Crook is another character that had a contrasting idea of an American Dream. Candy from the book Of Mice and Men had his own idea of what his dream was. Candy over heard George and Lennie talking about their dream once he heard it he wanted to be apart of it too. “I ain’t much good with on’y one hand. I lost my hand right here on this ranch. That’s why they give me a job swampin’. . . S’pose I went in with you guys. Tha’s three hundred an’ fifty bucks I’d put in. I ain’t much good, but I could cook and tend the chickens and hoe the garden some” (Steinbeck 59). Candy wanted to be useful he didn’t want to just swipe he wanted to help and be useful. He was ready to give all of his money to guys he just met so he could be useful and helpful.
There are many of characters who wanted to be useful, one of this characters was a boy from the poem Out, Out. In the poem their is a young boy who had an accident on the farm, they took him get it fixed. When he was at the hospital he told his sister, “Don’t let him cut my hand off—The doctor, when he comes. Don’t let him, sister!” (Frost 25 and 26). He didn’t want to have his hand cut off because he knew if it was he would no longer be useful. Though he tried his best, the doctor had to cut it off, “The doctor put him in the dark of the ether. He lay and puffed his lips out with his breath” (Frost 28 – 29). They doctor knew the boy could no longer keep his hand, but eventually there want anything he could arrange to help him. “They listened to at his heart. Little—less—nothing!—and that ended it” (Frost 31- 32). The boy passed away because there nothing they could do. The boy was no longer useful to the others, “And they, since they were not the one dead, turned to their affairs” (Frost 33 and 34).

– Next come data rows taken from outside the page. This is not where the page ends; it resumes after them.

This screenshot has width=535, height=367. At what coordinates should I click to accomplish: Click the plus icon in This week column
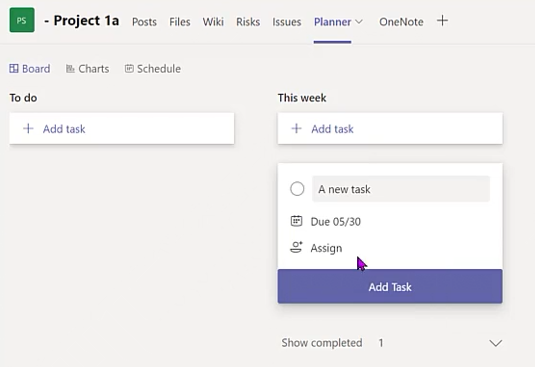pyautogui.click(x=297, y=129)
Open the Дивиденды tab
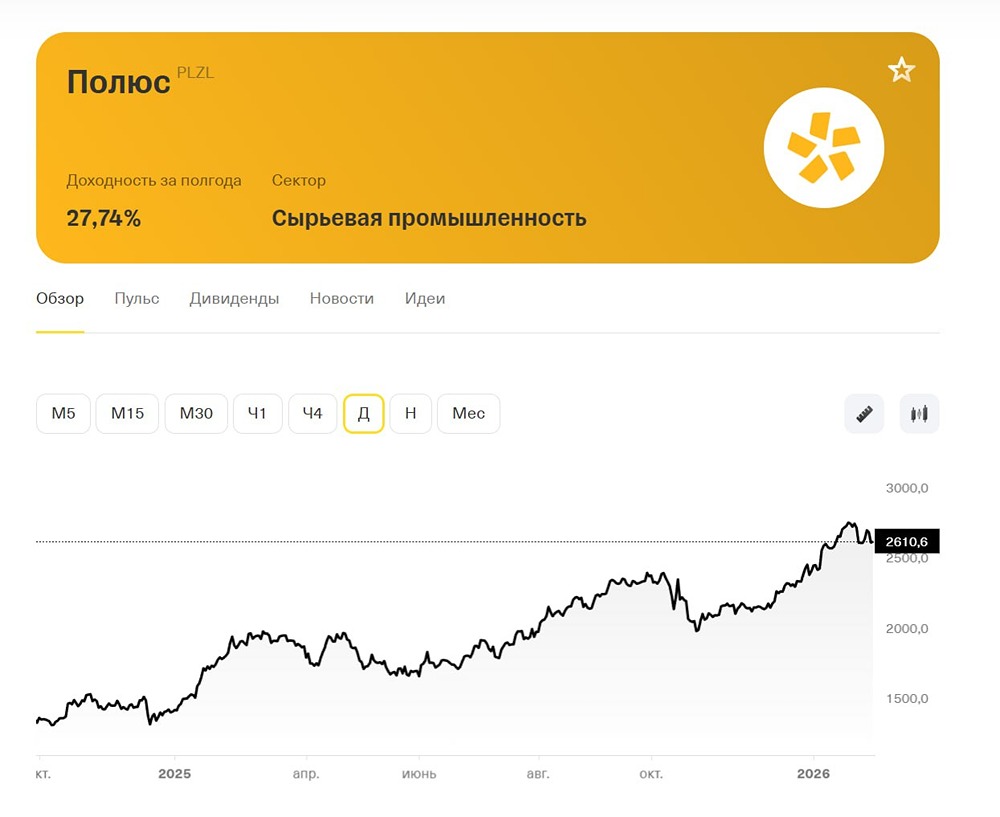Image resolution: width=1000 pixels, height=817 pixels. 234,298
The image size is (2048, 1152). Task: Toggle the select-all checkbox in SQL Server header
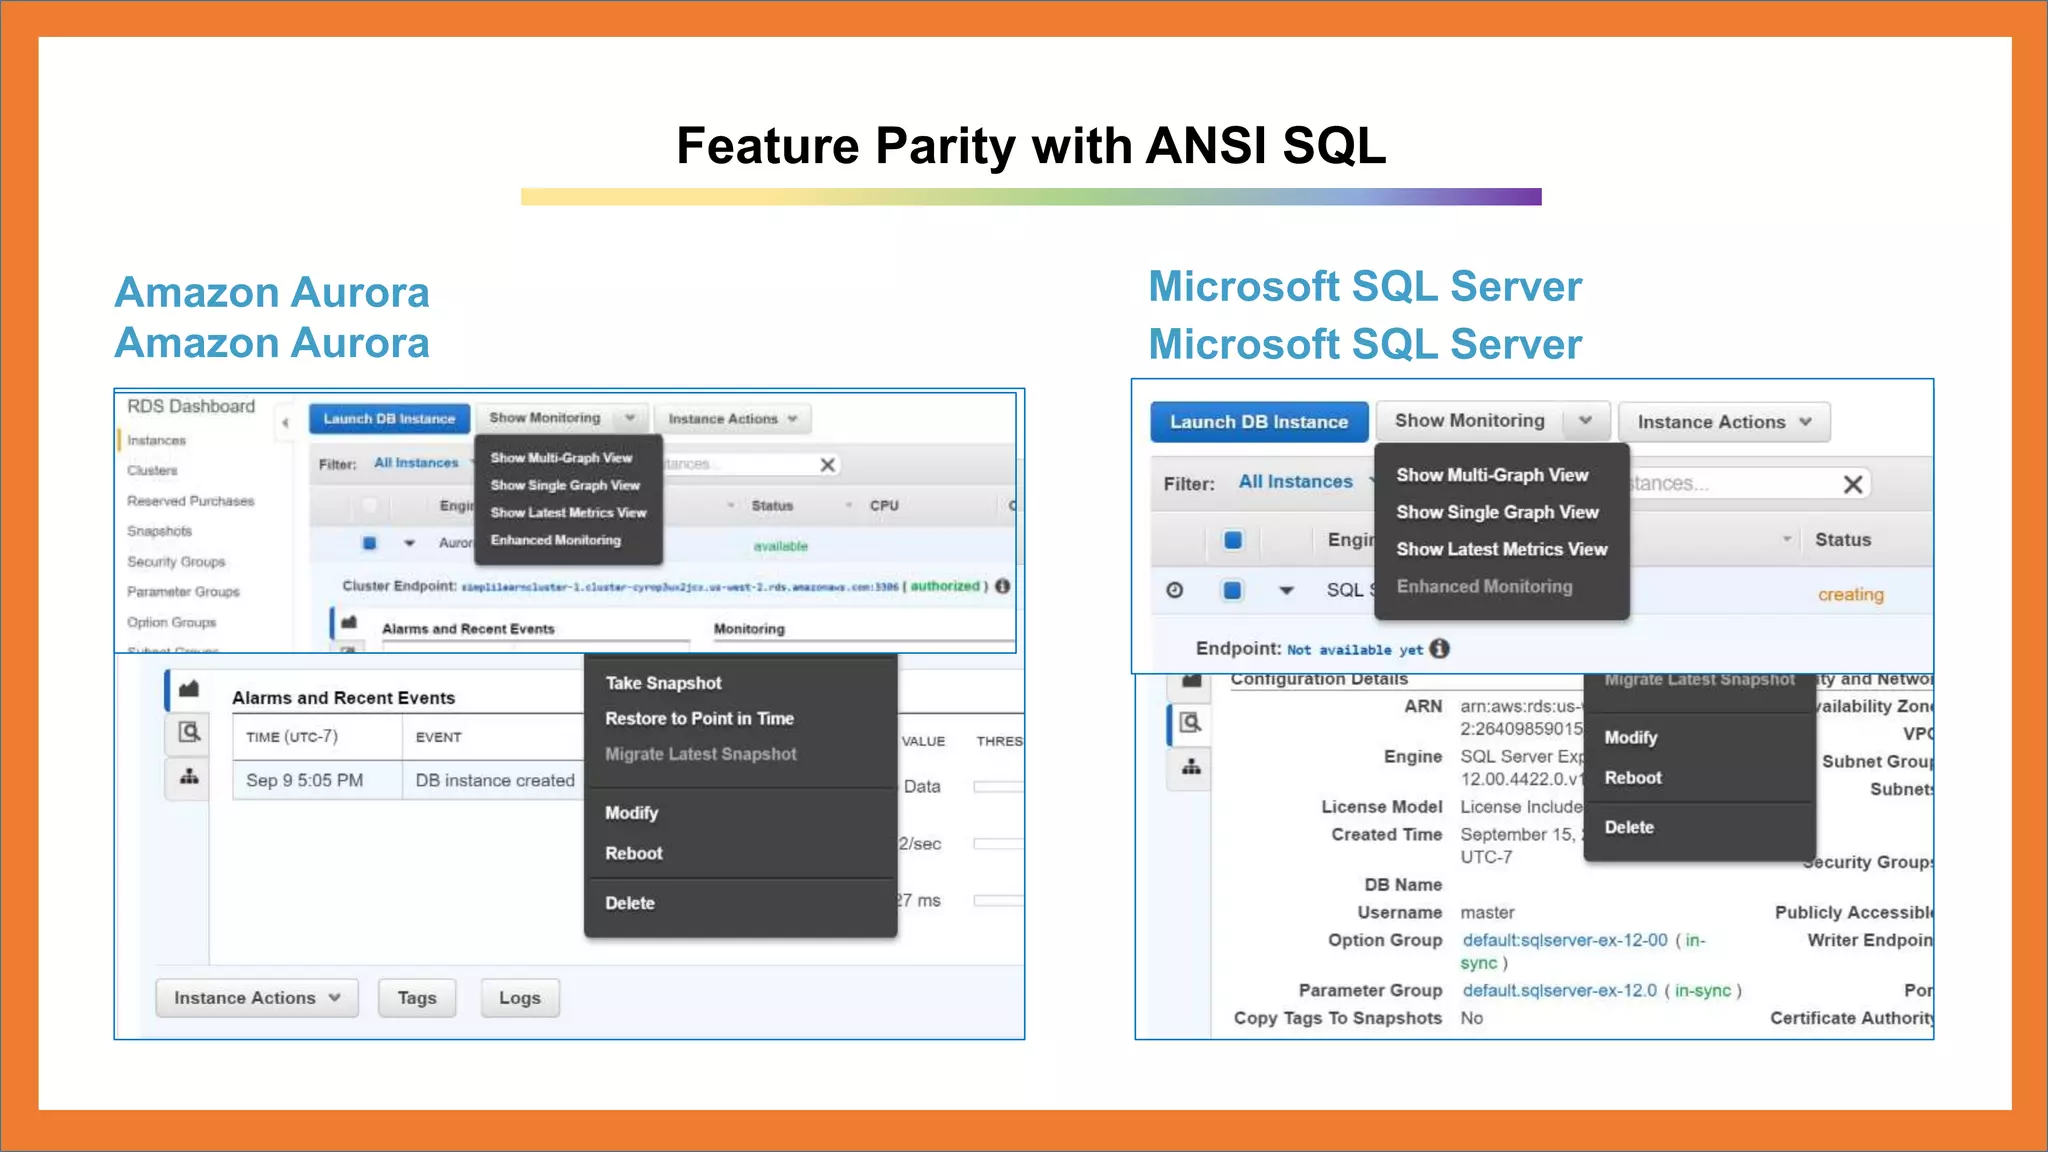pos(1232,540)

The rest of the people went on with what they were doing because there was no one left to look after so they left to go back to their work.
Everyone has a particular idea of what their American Dream is, some people want freedom, others want acceptance, and some people just want to be useful. People are unique and want various things, but at the same time people very similar. They all want something out their life, that they want not what society says should happen.

Work Cited
Frost, Robert. Out, Out—. Poetryfoundation.org. 30 October 2017. Web.
Hughes, Langston. Let America be America Again. Poetryfoundation.org. 30 October 2017. Web.
Miller, Arthur. Death of a Salesman. Penguin, 1998
Steinbeck, John. Of Mice and Men. Penguin, 1993.